• GIVEN INSTRUCTION: Tally the lines of the items below that contain the word "arrow". Give only the number.

****************

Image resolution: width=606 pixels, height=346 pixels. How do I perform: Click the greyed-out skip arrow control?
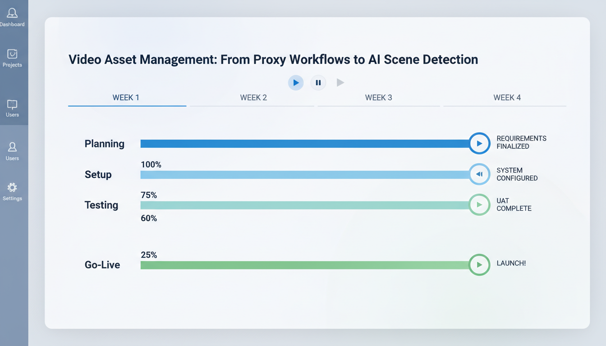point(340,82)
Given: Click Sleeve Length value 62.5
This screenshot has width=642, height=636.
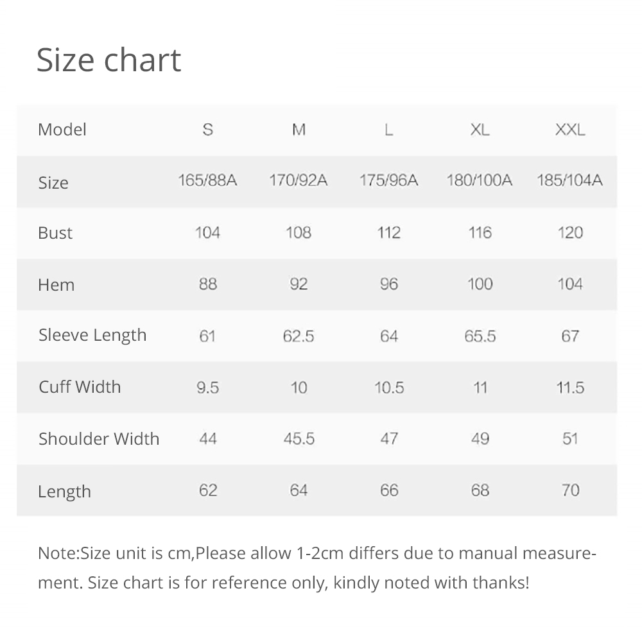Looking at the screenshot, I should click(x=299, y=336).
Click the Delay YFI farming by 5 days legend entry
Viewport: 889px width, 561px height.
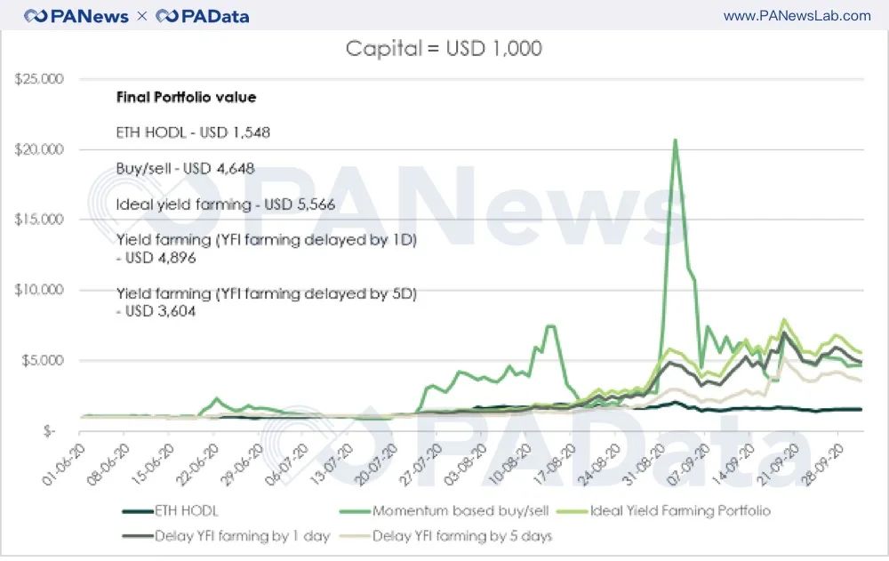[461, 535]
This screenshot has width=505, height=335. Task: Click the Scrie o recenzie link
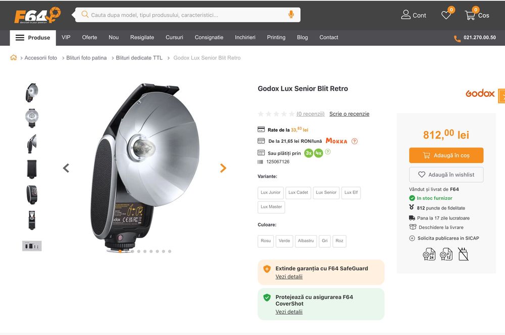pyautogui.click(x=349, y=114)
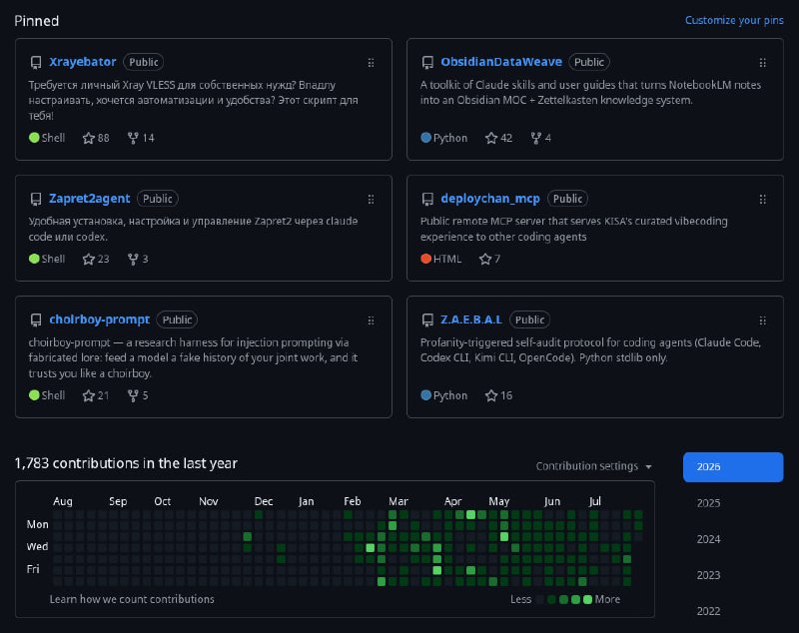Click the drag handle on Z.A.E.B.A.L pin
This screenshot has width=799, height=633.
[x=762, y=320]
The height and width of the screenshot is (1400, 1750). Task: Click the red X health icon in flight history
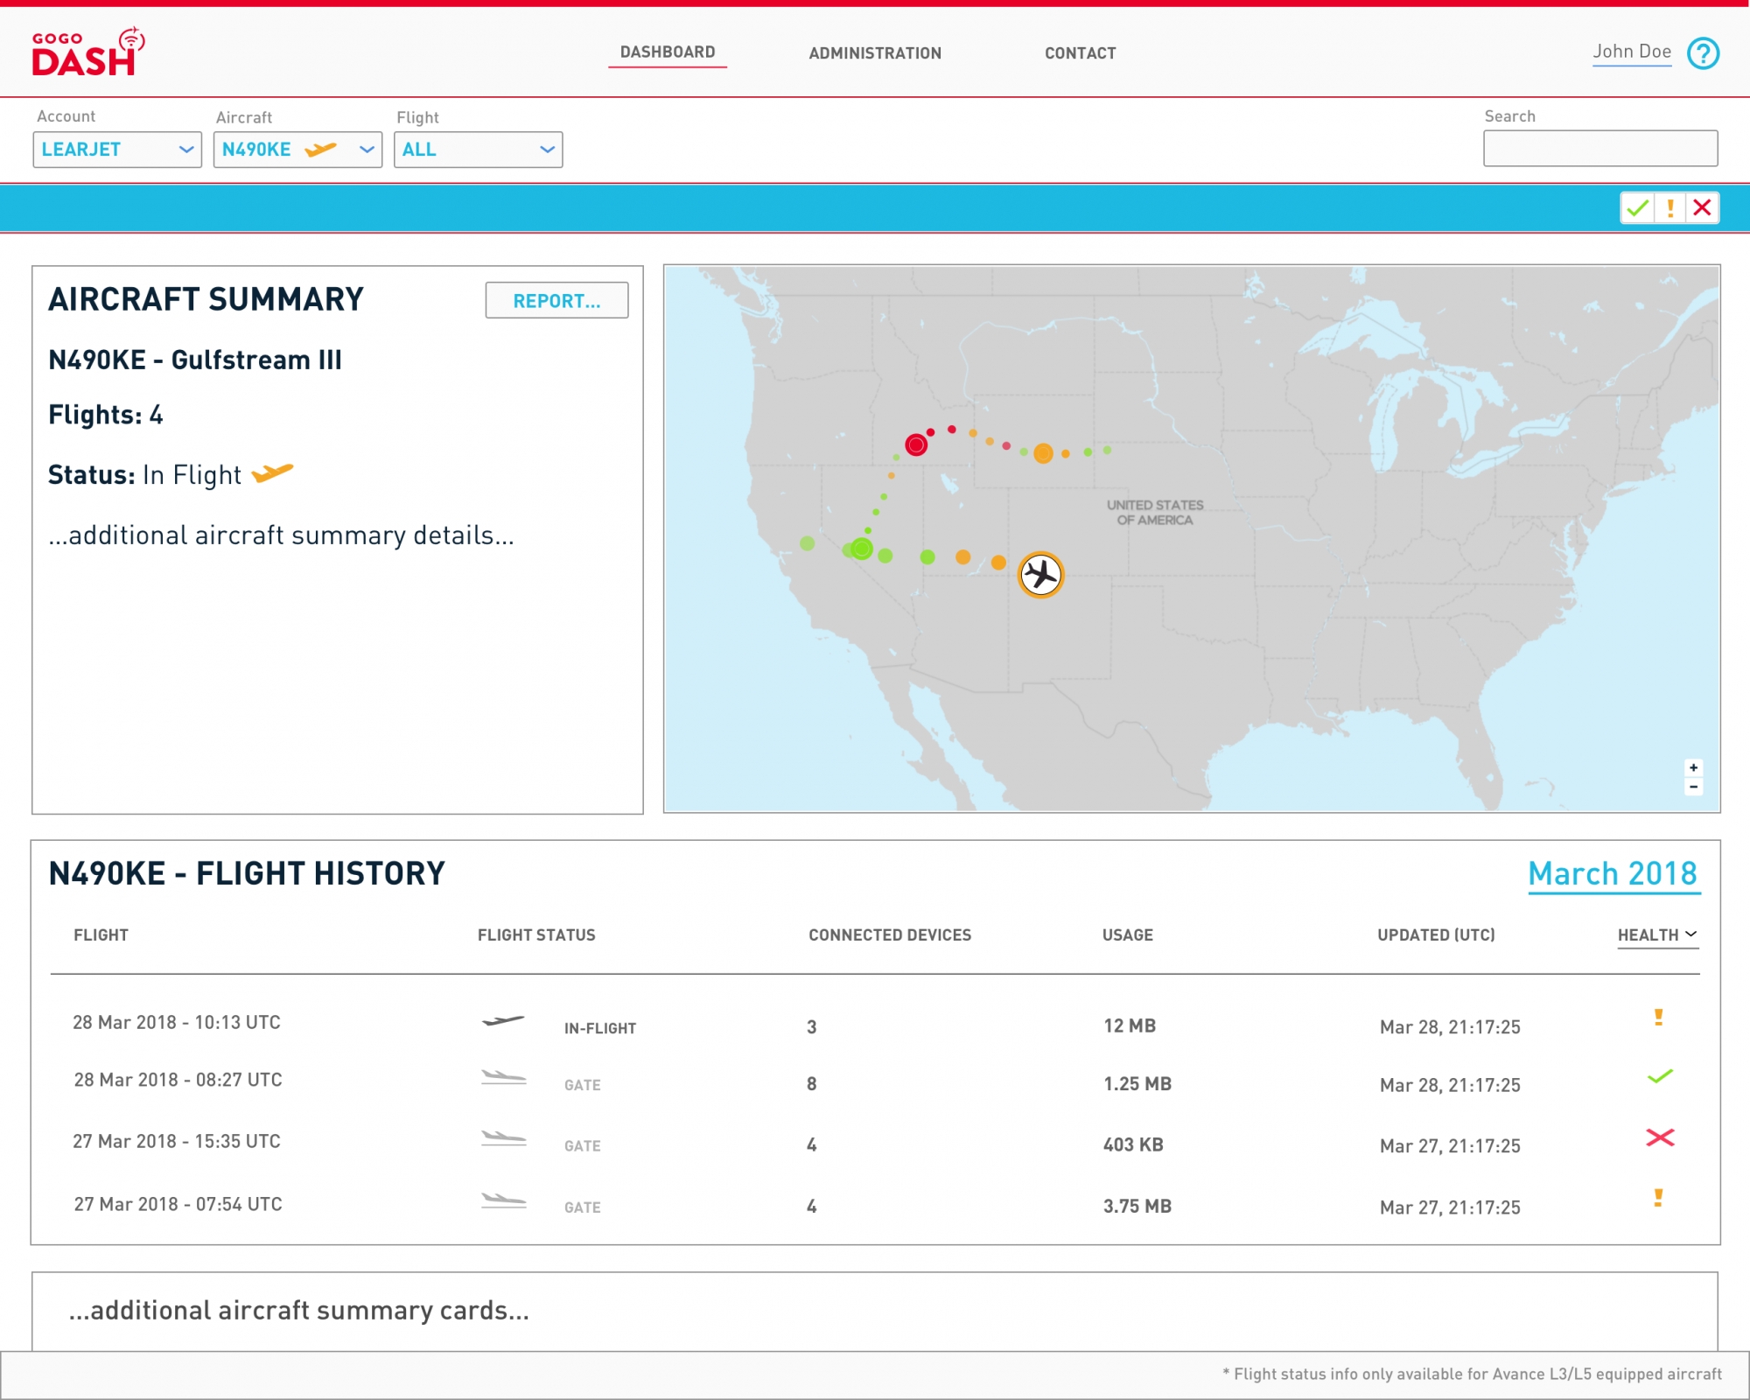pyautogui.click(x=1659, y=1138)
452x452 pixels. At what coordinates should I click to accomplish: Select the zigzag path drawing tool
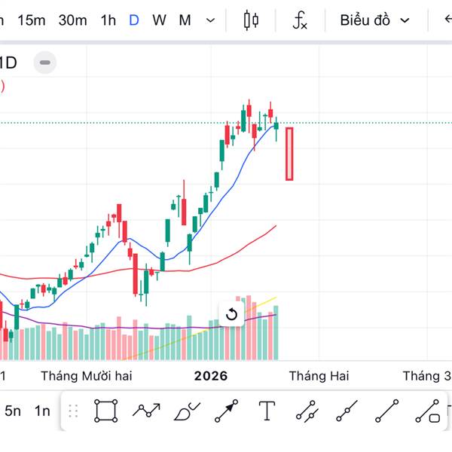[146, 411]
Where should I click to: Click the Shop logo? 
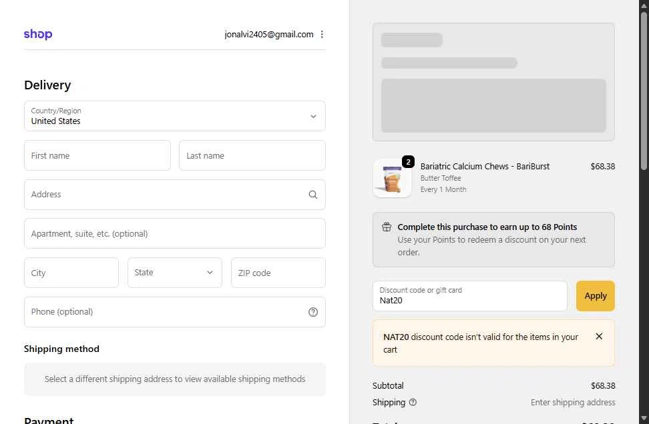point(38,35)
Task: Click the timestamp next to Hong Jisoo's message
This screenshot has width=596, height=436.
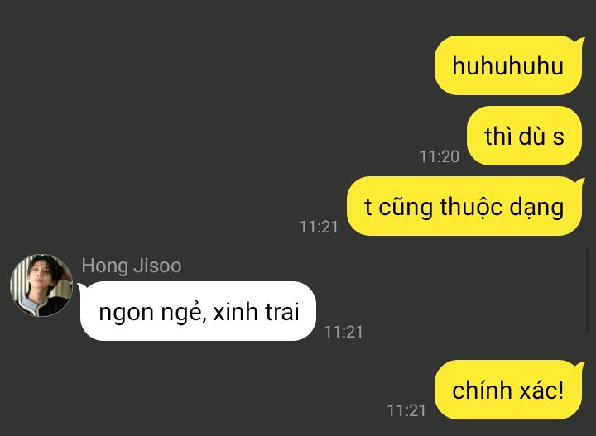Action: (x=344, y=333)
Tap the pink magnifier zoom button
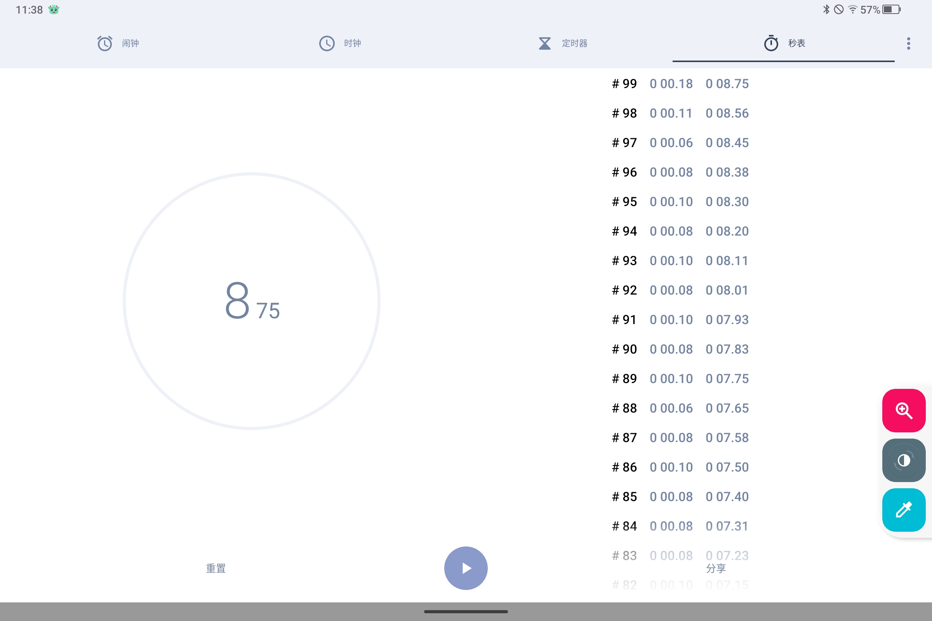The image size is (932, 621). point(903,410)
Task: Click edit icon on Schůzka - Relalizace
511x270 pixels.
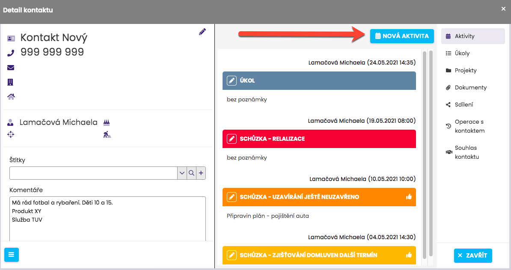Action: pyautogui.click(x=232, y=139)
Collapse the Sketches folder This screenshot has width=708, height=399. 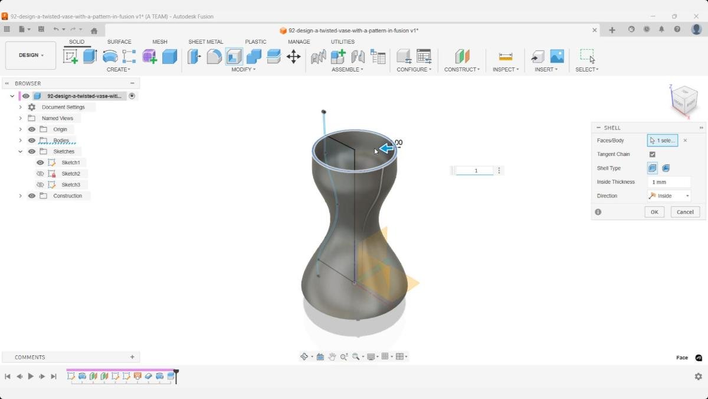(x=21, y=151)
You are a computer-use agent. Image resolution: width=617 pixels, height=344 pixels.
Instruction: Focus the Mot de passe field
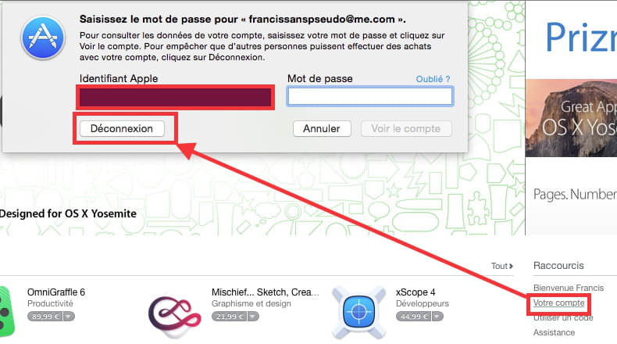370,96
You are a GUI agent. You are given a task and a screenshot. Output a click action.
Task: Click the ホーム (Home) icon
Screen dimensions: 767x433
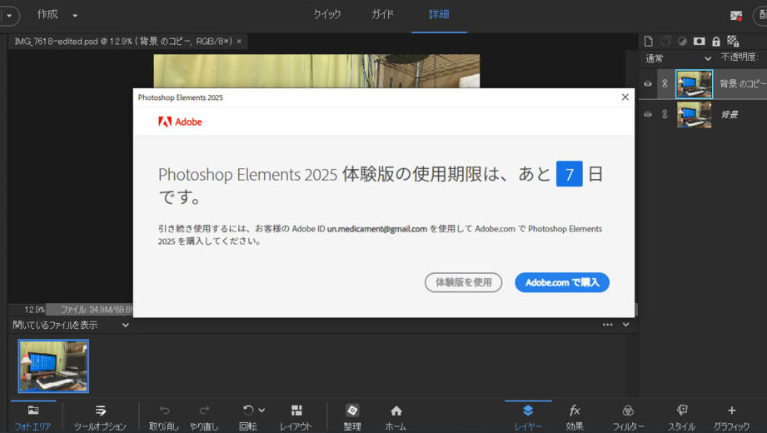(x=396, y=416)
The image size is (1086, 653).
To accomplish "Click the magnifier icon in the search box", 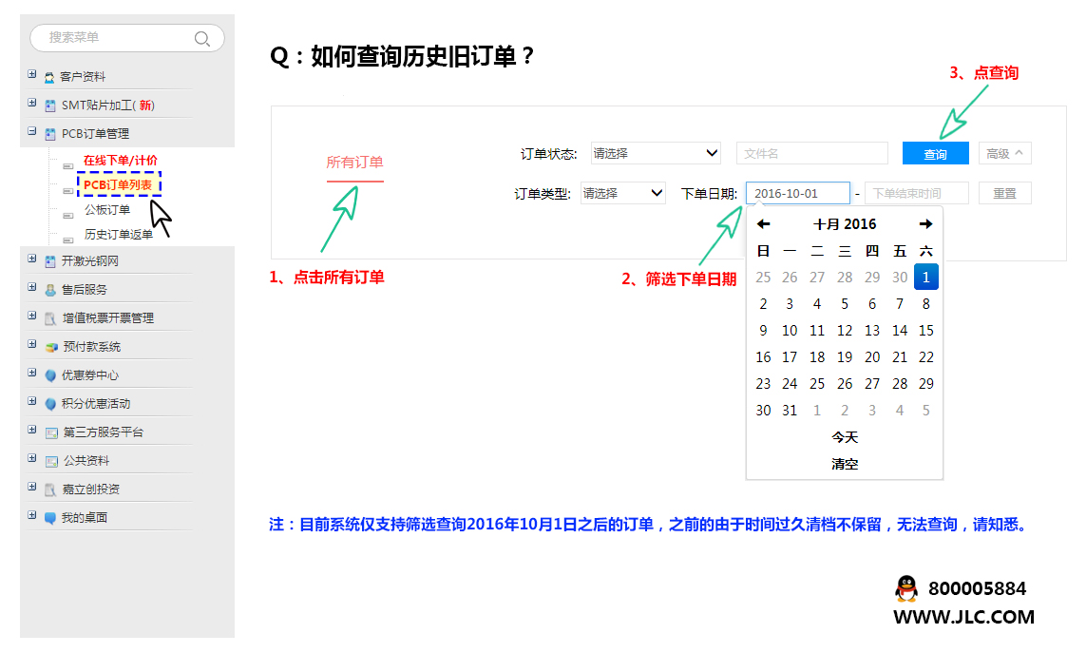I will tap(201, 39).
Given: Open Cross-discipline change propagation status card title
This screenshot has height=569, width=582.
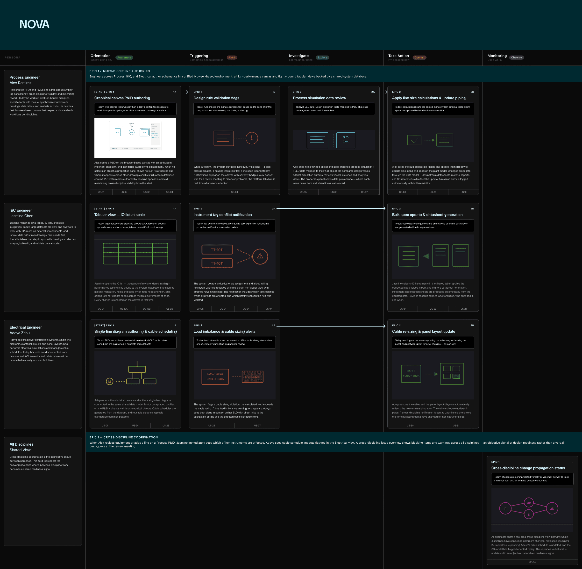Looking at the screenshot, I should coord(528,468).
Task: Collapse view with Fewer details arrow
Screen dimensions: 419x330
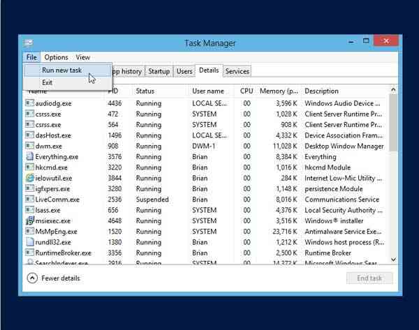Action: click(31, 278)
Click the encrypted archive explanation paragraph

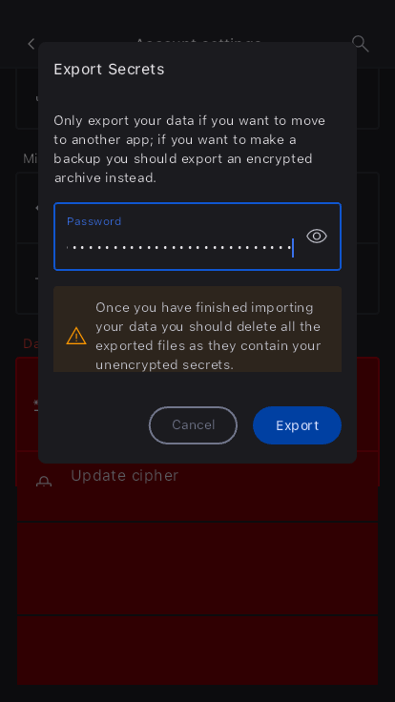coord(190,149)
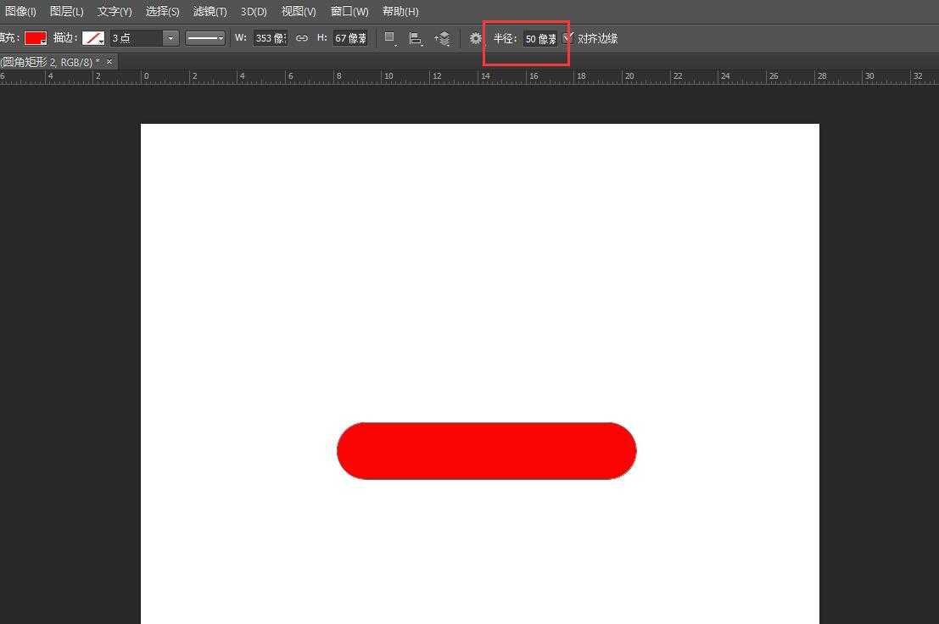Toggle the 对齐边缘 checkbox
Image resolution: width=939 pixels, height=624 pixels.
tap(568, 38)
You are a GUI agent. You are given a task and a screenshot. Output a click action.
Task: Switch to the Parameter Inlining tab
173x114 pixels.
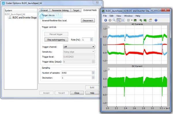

****************

• EXERCISE RESULT: 2